Today, we're going to build a neural network from scratch using only Python and NumPy. But more importantly, at every step we'll stop and connect the code to the core mathematical ideas.

Our goal isn't just to make it work, it's to understand how a collection of matrix multiplications and derivatives can learn to recognize something as complex as a handwritten digit.

Let's translate the math into intuition.


Files and Dependencies

Every learning process starts with information. For our network, that information is the MNIST dataset.

Our project relies on this main library:

  • NumPy: This is our mathematical workhorse. It will perform the vector and matrix operations that form the very language of neural networks.
import numpy as np

The MNIST dataset contains 70,000 images (28x28 pixels) of handwritten digits. We load it from a NumPy-native .npz file.

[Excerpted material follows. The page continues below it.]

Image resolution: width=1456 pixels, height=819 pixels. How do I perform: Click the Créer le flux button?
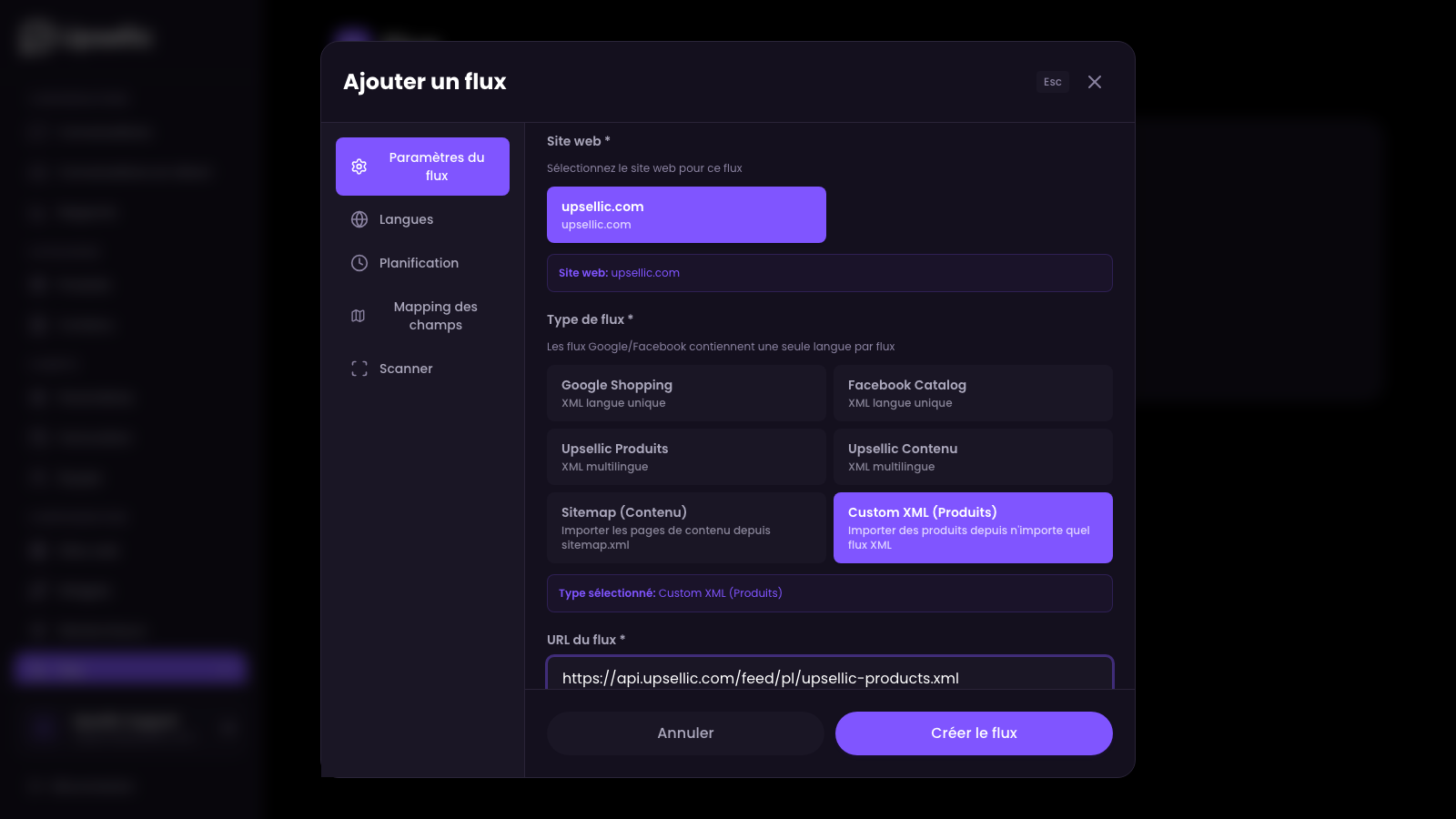(974, 733)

# Define the path to your dataset file
file_path = '/kaggle/input/mnist-from-scratch/mnist.npz'

data = np.load(file_path)
print(f"Arrays in the file: {data.files}")

# Unpack the data into training and testing sets
x_train, y_train = data['x_train'], data['y_train']
x_test, y_test = data['x_test'], data['y_test']

Our network doesn't see images, it sees numbers. To make these numbers easier to work with, we perform normalization.

The Math: We take pixel values from [0, 255] and scale them to [0, 1].
The Intuition: This ensures that all our input features are on a similar scale. During training, the gradients (which tell us how to update our weights) are sensitive to the scale of the input. Normalization prevents gradients from becoming too large and unstable, leading to a smoother, more predictable learning process.

# Normalize pixel values to the [0, 1] range
x_train = x_train / 255.0
x_test = x_test / 255.0

Building the Neural Network

We are building a brain with a specific structure: an input layer, two hidden layers, and an output layer. The "learning" happens in the connections between these layers. These connections are defined by weights and biases.

Initializing Weights and Biases

The Math: We create matrices of random numbers. The shape of each matrix is (neurons_in_layer, neurons_in_previous_layer).

The Intuition:

  • Weights (w): Think of a weight as the strength or importance of a connection. A large weight means the signal from a previous neuron has a strong influence. We initialize them randomly to break symmetry. If all weights started at zero, every neuron in a layer would learn the exact same thing, and our network would be no better than a single neuron. Randomness ensures they each start on a unique path to find different features.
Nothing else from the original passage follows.